TIC, TAC

Tic, Tac suena el reloj. «¿Qué hora es?» La hora de decidir si deseas o no formar una familia.

Jimena L. Ansótegui
Vivir en Ibiza y formentera.

Toc, toc, llaman a la puerta. – ¿Quién es? -Soy tu menstruación. -¡Pero si acabo de cumplir once años! ¡Sorpresa! Tu niña ya es mujer y por adelantado… No solo a los padres les descoloca esta situación sino también a las niñas. Ser la primera de la clase en dar el paso no es fácil. No te sientes orgullosa por haber crecido ni por desarrollarte con atributos de mujer. Eres diferente y tu cuerpo está desproporcionado. Camisetas anchas, camisas de cuadros por fuera del pantalón y chaquetas que tapen las pequeñas protuberancias que revelan tu situación hormonal. Recuerdo aquella época como la más pudorosa de mi vida. La regla era para mí un secreto que ni tan siquiera mi mejor amiga podía conocer. El día que me llegó por primera vez lloré desconsoladamente. «No creceré más…», le repetía a mi pobre madre, que no encontraba palabras para poder ayudarme.

«sea cuando sea, no habrá quien pare ese deseo»

En realidad no hay nada de positivo en que la regla te baje a temprana edad. De la misma manera que, cuando pasan los años, también tememos que desaparezca antes de lo esperado. No es fácil ser mujer.

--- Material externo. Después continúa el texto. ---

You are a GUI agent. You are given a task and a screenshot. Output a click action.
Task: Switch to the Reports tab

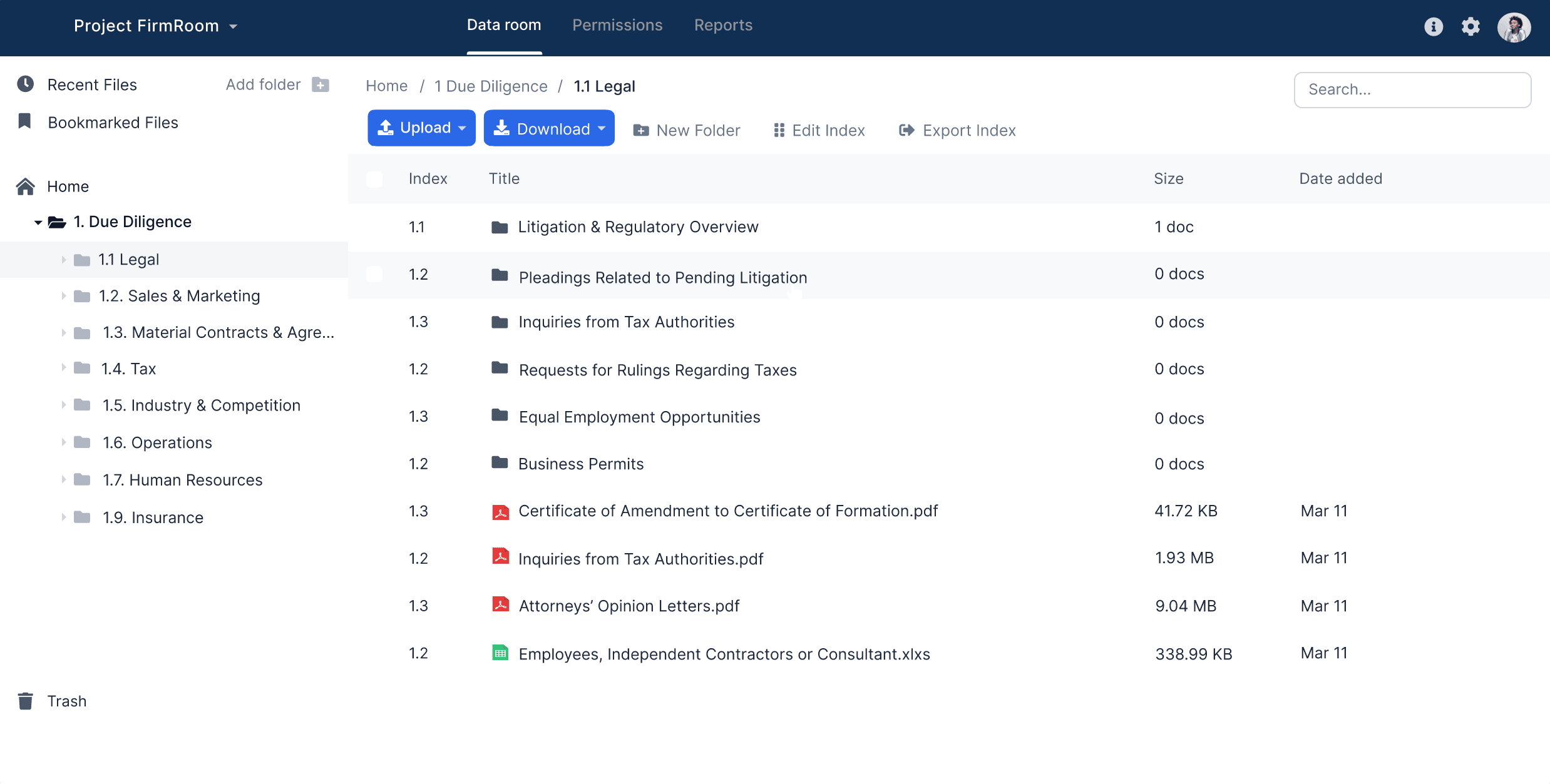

La edad para formar una familia la hemos ido retrasando para avanzar en nuestras carreras profesionales, estudios, trabajos o para encontrar al príncipe soñado.Sea como sea, mientras nosotras, las que queremos, somos por lo general madres a edades más tardías, nuestros cuerpos y hormonas siguen el camino de siempre. Tic, Tac suena el reloj. «¿Qué hora es?» La hora de decidir si deseas o no formar una familia. Han pasado muchos años desde tu primera menstruación, pero aún no has encontrado el momento en el que detener tu ajetreada vida. Cada vez tengo más amigas que firmemente deciden no detenerla y continuar acumulando experiencias, aventuras, viajes e incluso parejas por el resto de sus días. Por lo general son mujeres altamente exitosas en sus trabajos y en todo lo que se proponen. Suelen tener agendas imposibles con una rica y nutriente vida social. Son como digo, cada vez más y a lo mejor algún día tendremos que agradecerles su sensatez y cordura. Pero mientras tanto, cuando suena la alarma en el interior de una mujer, hay una fuerza imparable que la lleva inevitablemente a detener su vida y plantearse la situación. Cuando este momento llega todo cambia. Pareja, trabajo, amistades y hasta el sitio en el que habitan corren peligro de desaparecer de su vida si no se adecuan a lo que se empieza a gestar en ellas, antes de haber engendrado. El deseo de traer una nueva vida al mundo es tan profundamente animal que como llegue, a la edad que llegue, no hay quien lo pare.